Wan directed the first film, which he co-wrote with Whannell, who also starred as one of the ill-fated main characters. Whannell would continue to be a guiding hand in the franchise for the first three movies as a writer and recurring character while serving as executive producer on the rest.

The Matrix Reloaded turned out not to be his breakthrough after all but nearly two decades later he’s back filming his own movie on the same stage, on the same lot.

“Granted, the set I’m using is a lot smaller than the one they had for The Matrix, but I sat in that room, in that studio, when I wanted to be the Wachowskis, when I wanted to be making that film,” he says.

“It was pretty transformative in that sense. It was the first time something clicked in my mind that maybe I could do this … Maybe my dreams weren’t as unachievable as I thought.”

In The Invisible Man, Moss plays a woman convinced her supposed-to-be-dead former husband is haunting her. Whannell’s riff on the classic story is tense and atmospheric, doing for empty spaces what Jaws did for the ocean. And the title is somewhat of a Trojan Horse: while previous versions focused on the protagonist (or antagonist, depending on the teller), the 2020 iteration is all about the very real, very human woman at the centre of it all.

And as far as lead actors go, there are few bigger than Moss right now, testament to Whannell’s reputation.

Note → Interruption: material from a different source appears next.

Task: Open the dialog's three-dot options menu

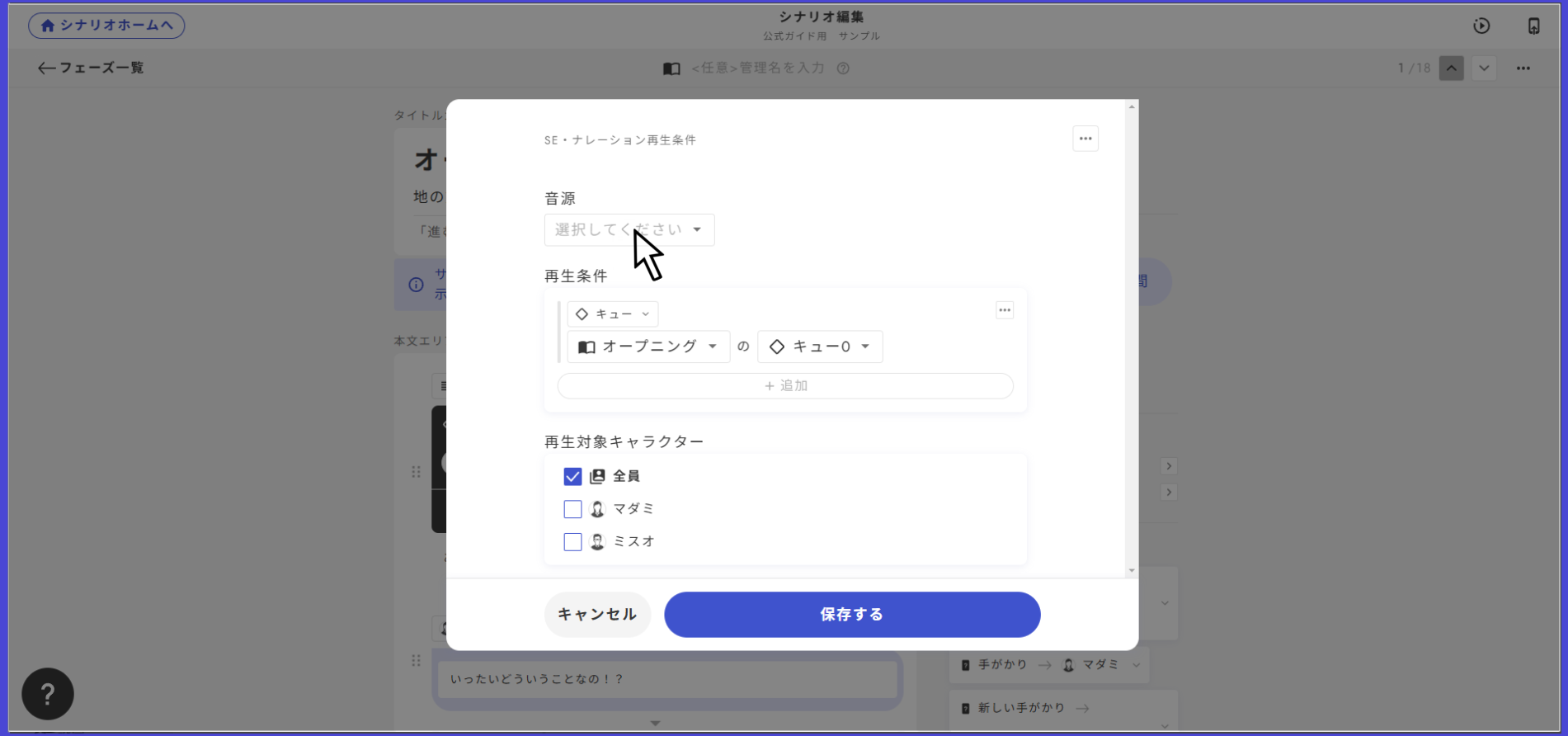Action: [1085, 139]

He made his directorial debut with Insidious: Chapter 3 in 2015 – another hugely successful horror franchise he and Wan kickstarted – but it was his second stint at direction that made people stand up and take notice.

A slick and gory ode to the pitfalls of technology, Upgrade in 2018 drew comparisons to the work of horror master John Carpenter, thanks in large part to Whannell’s precision of vision and ability to stretch a small budget. (Fittingly, Whannell has just been tapped for the upcoming remake of Carpenter’s Escape From New York.)

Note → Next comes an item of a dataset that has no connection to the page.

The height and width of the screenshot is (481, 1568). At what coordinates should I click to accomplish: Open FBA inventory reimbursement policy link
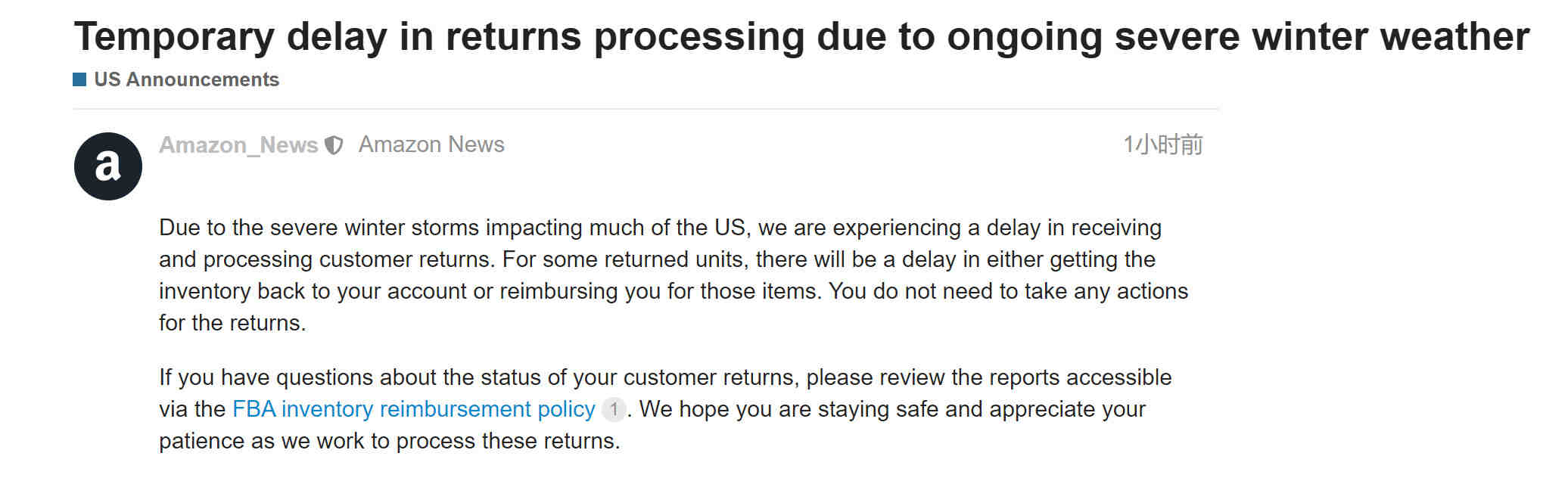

While Wan has been making blockbusters such as Aquaman and Fast & Furious 7, and creating the Conjuring Universe, Whannell has carved a niche as a genre artisan. So when it came time for the latest attempt to resurrect the Dark Universe – which many consider the original cinematic universe – there was only one person super-producer Jason Blum considered for the job.

Whannell wasn’t sure about diving into Universal’s world of monster movie classics – which includes The Wolf Man (1941), Frankenstein (1931), Dracula (1931), and James Whale’s definitive film version of The Invisible Man (1933). Since then the character has had diminishing returns on screen, including Paul Verhoeven’s Hollow Man from 2000 with Kevin Bacon, with several television attempts.

“I saw an opportunity to change people’s perceptions of what The Invisible Man was,” Whannell says. “He’s very well known, but I think as time has gone by that character has become almost comical: you know, the floating sunglasses and bandages.

“The more I thought about it, the more I realised The Invisible Man movie I would love to see has never been made.”